FCA guidance on post-Brexit trading venue definition comes into force today

The regulator’s decision on how to define a multilateral trading facility follows the close of the consultation period last November.

The UK’s Financial Conduct Authority (FCA) has confirmed that its guidance regarding the post-Brexit definition of trading venues has come into force today, 9 October.

The FCA opened a consultation aimed at reworking its post-Brexit definition of a multilateral trading facility (MTF) last year, with the consultation period closing on 25 November 2022.

The watchdog received 30 responses to the consultation paper, including from: The Association for Financial Markets in Europe (AFME), Cboe Global Markets, EquiLend, European Principal Traders Association (FIA EPTA), Intercontinental Exchange (ICE), Invesco, LedgerEdge, and Virtu Financial.

The guidance has been issued by the FCA in the form of a Q&A. Specifically, the changes are highlighted in section 13.3 of the Perimeter Guidance manual (PERG) which covers ‘guidance on the scope of the UK provisions which implemented Mifid’, of which segment .3 exclusively refers to ‘investment services and activities’.

“To interpret the perimeter, we will continue to focus on the substance of the activity in question, rather than how it is labelled or whether the system operator complies with the requirements applicable to trading venues,” confirmed the FCA.

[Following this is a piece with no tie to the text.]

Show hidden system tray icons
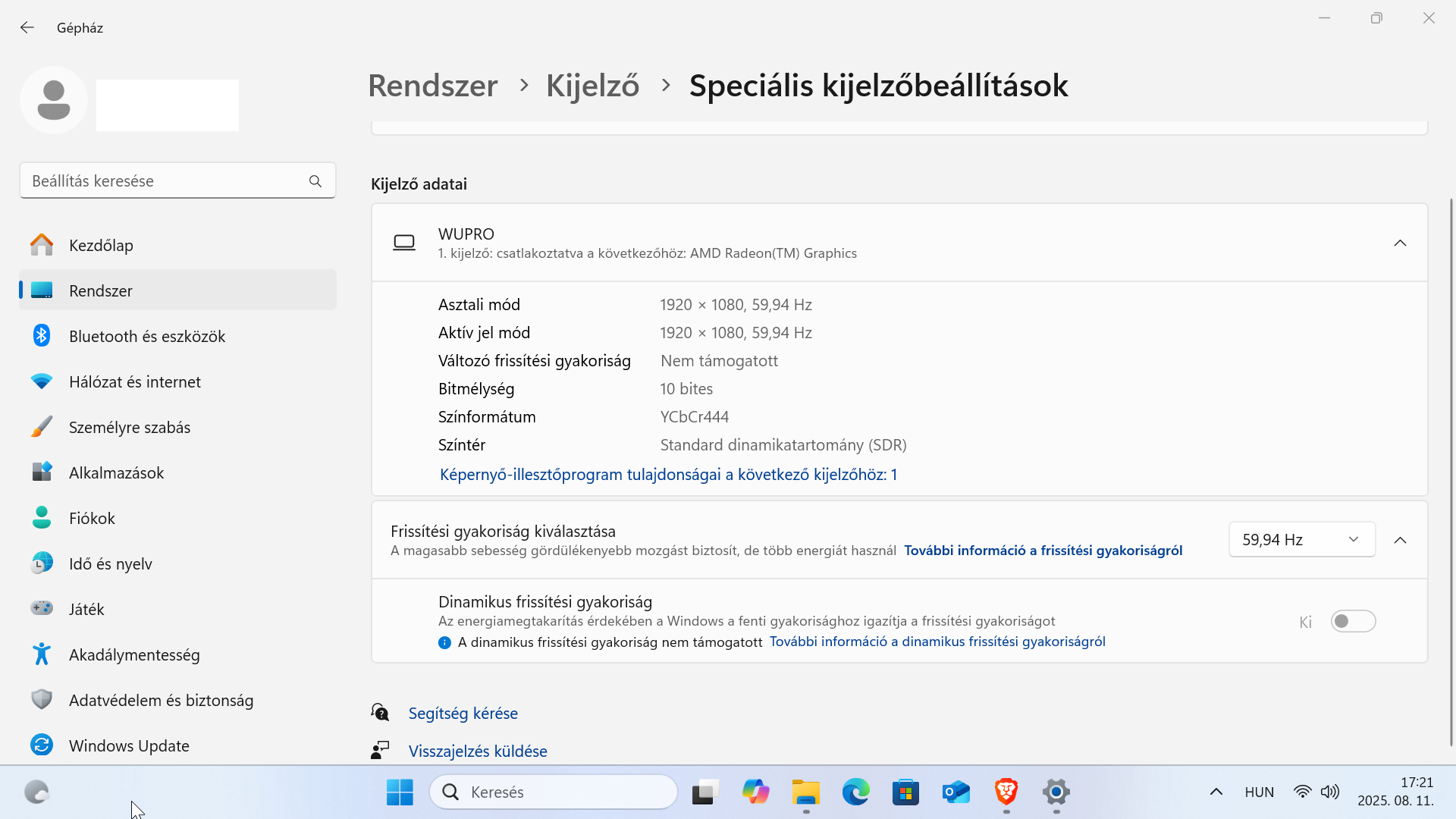tap(1216, 792)
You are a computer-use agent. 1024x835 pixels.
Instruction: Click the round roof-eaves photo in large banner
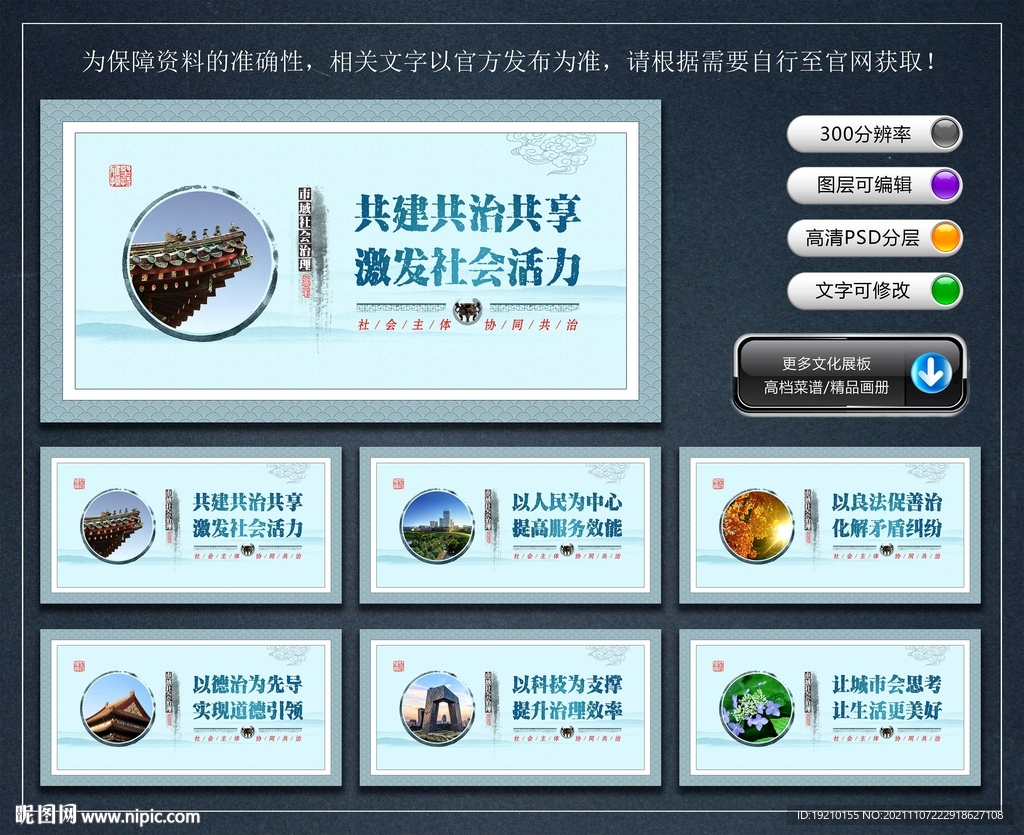(199, 262)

It makes clear that in the case that a firm does not operate a multilateral system, it will not require authorisation as a trading venue. In these instances, if a firm is involved in activities related to the trading of financial instruments – including technology companies which work to support trading – they will still need to consider how its arrangements relate to the Regulated Activities Order (RAO) 2000-2001. 

According to the UK regulator, the policy statement is most relevant to trading venues, service companies, interdealer brokers, broker dealers, portfolio managers, technology firms serving trading institutions, and investment-based crowdfunding firms operating in primary and/or secondary markets.

The FCA’s efforts to solidify the definition came alongside its wider Wholesale Markets Review (WMR) with HM Treasury, focused on introducing ways of working which were “better tailored to the UK market,” post-Brexit.

Discussing the motivations for the change, the FCA said: “Further clarity about the perimeter will provide greater certainty to firms about their regulatory status. It will also help promote a level playing field in the market, while allowing firms to innovate and develop new technologies.”

Participants were given the opportunity to share their thoughts on the current perimeter, with the watchdog confirming that though it would not change rules and modify the actual perimeter, it would clarify definitions in its official Handbook. In addition, going forward the FCA asserted that it would “consider the feedback received and may use it to inform our thinking on potential future regulatory reforms”.
 
In addition, market players were encouraged to share views on whether the trading venue regime could be made more proportionate to smaller firms.

Previously the FCA in stated in a HM Treasury consultation that “it is sometimes not clear if these technology firms, who are bringing buyers and sellers together on an informal basis, need to be authorised as a Multilateral Trading Facility (MTF)”.

Read more – Trading Venue Perimeter: US vs EU differences but equally unpopular

Speaking at the time the guidance was announced, the FCA stated: “Further guidance on the trading venue perimeter will provide greater certainty regarding models where we do not intend trading venue requirements to apply – supporting innovation in our markets – while promoting competition and high standards by ensuring that models possessing the key characteristics of a venue are treated equally, within the framework of the trading venues regime.”

The guidance, coming into force on Monday 9 October, comes amidst a wave of regulatory changes across the market aimed at preparing the industry to keep up with the pace of evolving ways of working.

Earlier this year, The UK Government proposed a new regime in which venues will be charged with greater responsibility in monitoring market abuse and play a key role in regulating the cryptocurrency landscape.